Work to do — Reproduce verbatim the stretch of the records from their beginning through the line containing "will [x=155, y=118].", including that line.

━━━━━━━━━━

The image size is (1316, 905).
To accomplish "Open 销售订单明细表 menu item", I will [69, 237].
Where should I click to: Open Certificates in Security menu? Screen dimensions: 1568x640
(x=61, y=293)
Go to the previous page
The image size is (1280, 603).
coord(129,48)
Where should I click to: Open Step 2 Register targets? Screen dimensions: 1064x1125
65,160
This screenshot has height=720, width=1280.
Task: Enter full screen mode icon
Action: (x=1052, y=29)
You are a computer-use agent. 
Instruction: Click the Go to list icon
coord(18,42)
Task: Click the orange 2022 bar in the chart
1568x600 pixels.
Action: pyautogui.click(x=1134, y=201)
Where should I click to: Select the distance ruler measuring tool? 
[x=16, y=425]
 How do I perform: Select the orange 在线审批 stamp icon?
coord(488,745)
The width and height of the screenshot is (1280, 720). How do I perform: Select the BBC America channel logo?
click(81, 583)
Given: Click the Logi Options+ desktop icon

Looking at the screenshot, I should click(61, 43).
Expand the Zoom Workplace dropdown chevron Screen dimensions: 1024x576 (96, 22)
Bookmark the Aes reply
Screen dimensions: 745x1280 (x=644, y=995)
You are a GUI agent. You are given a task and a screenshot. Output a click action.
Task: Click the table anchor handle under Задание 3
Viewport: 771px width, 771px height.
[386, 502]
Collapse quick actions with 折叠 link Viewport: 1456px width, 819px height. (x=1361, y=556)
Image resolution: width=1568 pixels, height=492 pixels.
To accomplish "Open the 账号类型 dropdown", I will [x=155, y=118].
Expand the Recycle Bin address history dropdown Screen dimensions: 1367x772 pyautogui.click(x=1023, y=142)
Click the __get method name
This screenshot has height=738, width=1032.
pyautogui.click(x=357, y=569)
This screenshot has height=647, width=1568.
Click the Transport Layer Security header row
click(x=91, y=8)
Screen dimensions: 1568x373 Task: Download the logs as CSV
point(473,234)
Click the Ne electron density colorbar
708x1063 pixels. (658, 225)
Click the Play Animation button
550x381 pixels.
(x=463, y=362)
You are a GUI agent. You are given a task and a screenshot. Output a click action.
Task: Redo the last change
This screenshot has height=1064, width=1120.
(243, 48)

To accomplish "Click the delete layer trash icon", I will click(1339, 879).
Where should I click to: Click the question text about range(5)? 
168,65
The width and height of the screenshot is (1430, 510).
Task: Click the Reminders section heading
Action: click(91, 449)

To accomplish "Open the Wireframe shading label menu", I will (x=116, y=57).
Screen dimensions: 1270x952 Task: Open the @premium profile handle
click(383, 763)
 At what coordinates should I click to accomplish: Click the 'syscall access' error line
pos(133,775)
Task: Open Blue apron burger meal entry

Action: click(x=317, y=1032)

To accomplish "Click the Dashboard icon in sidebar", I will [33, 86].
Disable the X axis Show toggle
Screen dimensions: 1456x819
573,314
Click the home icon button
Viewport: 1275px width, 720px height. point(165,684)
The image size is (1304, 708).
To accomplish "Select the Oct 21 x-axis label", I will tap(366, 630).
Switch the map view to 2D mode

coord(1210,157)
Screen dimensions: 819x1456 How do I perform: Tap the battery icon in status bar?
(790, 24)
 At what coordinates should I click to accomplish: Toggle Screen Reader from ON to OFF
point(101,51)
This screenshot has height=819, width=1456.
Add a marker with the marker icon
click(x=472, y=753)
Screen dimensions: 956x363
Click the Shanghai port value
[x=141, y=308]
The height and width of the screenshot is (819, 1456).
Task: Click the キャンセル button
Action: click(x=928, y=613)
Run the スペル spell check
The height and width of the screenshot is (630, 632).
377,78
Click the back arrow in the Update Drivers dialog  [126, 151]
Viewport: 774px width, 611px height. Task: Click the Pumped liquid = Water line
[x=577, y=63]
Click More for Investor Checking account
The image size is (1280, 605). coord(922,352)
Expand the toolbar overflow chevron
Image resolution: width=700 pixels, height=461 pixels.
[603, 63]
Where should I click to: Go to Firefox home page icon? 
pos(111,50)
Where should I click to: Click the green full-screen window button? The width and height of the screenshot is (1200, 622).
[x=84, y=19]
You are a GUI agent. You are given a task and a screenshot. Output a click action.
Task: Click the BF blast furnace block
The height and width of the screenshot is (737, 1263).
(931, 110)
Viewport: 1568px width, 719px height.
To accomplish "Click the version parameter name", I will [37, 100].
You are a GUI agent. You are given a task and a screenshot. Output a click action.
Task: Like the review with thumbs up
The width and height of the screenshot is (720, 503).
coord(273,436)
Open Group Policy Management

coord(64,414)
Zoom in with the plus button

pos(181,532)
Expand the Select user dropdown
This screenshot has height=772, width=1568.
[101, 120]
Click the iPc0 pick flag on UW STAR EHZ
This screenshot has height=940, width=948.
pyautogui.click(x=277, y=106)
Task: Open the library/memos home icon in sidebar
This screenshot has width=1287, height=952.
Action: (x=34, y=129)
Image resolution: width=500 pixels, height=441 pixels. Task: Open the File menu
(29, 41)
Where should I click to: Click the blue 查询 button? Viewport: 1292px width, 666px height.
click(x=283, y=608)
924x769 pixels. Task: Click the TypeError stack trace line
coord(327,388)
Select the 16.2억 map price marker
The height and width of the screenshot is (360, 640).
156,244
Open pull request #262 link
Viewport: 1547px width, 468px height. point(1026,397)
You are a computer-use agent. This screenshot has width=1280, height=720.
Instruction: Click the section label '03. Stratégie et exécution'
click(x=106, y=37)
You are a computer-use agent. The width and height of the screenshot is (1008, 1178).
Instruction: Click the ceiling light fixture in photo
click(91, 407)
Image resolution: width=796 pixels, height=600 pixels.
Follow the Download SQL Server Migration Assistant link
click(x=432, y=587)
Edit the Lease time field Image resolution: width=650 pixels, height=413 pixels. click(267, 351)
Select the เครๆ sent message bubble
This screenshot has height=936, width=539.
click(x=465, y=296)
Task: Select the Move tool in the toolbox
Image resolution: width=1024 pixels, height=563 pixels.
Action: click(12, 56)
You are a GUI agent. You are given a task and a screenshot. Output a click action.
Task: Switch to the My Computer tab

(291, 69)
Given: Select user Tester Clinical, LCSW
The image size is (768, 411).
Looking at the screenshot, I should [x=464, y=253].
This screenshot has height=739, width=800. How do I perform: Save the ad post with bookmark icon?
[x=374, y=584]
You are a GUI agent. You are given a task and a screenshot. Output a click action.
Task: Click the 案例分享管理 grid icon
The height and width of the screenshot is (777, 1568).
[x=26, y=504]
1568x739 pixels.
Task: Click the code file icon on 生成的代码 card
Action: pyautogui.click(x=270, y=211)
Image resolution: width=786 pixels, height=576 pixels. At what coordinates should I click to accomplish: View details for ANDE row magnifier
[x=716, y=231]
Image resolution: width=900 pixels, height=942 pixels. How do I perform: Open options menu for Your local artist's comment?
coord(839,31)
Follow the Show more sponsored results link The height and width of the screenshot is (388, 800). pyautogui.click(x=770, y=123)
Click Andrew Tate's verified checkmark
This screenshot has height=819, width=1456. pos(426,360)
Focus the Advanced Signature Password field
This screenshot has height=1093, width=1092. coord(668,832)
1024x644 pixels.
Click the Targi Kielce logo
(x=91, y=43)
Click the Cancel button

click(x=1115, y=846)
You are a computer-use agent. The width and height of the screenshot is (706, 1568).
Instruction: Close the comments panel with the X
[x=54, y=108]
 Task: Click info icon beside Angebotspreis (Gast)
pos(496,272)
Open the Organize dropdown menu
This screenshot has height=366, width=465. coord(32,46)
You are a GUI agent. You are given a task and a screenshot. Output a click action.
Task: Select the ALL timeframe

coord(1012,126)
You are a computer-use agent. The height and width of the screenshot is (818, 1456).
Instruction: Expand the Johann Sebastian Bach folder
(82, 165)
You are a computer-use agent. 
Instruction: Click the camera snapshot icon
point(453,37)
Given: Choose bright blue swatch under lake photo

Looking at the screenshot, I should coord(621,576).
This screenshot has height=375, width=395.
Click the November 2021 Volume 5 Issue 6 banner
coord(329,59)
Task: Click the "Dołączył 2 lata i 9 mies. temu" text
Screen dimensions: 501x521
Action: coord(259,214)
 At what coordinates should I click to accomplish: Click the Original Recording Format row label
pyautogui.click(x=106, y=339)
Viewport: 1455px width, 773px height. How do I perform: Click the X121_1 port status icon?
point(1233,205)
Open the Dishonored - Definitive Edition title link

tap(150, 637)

━━━━━━━━━━

Task solution —
The image size is (1316, 905).
To accomplish "Open 销售订单明细表 menu item", I will [69, 237].
Where should I click to: Open Certificates in Security menu? Screen dimensions: 1568x640
(x=61, y=293)
Go to the previous page
The image size is (1280, 603).
coord(129,48)
Where should I click to: Open Step 2 Register targets? Screen dimensions: 1064x1125
65,160
This screenshot has height=720, width=1280.
Task: Enter full screen mode icon
Action: (x=1052, y=29)
You are a computer-use agent. 
Instruction: Click the Go to list icon
coord(18,42)
Task: Click the orange 2022 bar in the chart
1568x600 pixels.
Action: pyautogui.click(x=1134, y=201)
Where should I click to: Select the distance ruler measuring tool? 
[x=16, y=425]
 How do I perform: Select the orange 在线审批 stamp icon?
coord(488,745)
The width and height of the screenshot is (1280, 720). How do I perform: Select the BBC America channel logo?
click(81, 583)
Given: Click the Logi Options+ desktop icon

Looking at the screenshot, I should click(61, 43).
Expand the Zoom Workplace dropdown chevron Screen dimensions: 1024x576 (96, 22)
Bookmark the Aes reply
Screen dimensions: 745x1280 (x=644, y=995)
You are a GUI agent. You are given a task and a screenshot. Output a click action.
Task: Click the table anchor handle under Задание 3
Viewport: 771px width, 771px height.
[386, 502]
Collapse quick actions with 折叠 link Viewport: 1456px width, 819px height. (x=1361, y=556)
Image resolution: width=1568 pixels, height=492 pixels.
To accomplish "Open the 账号类型 dropdown", I will [x=155, y=118].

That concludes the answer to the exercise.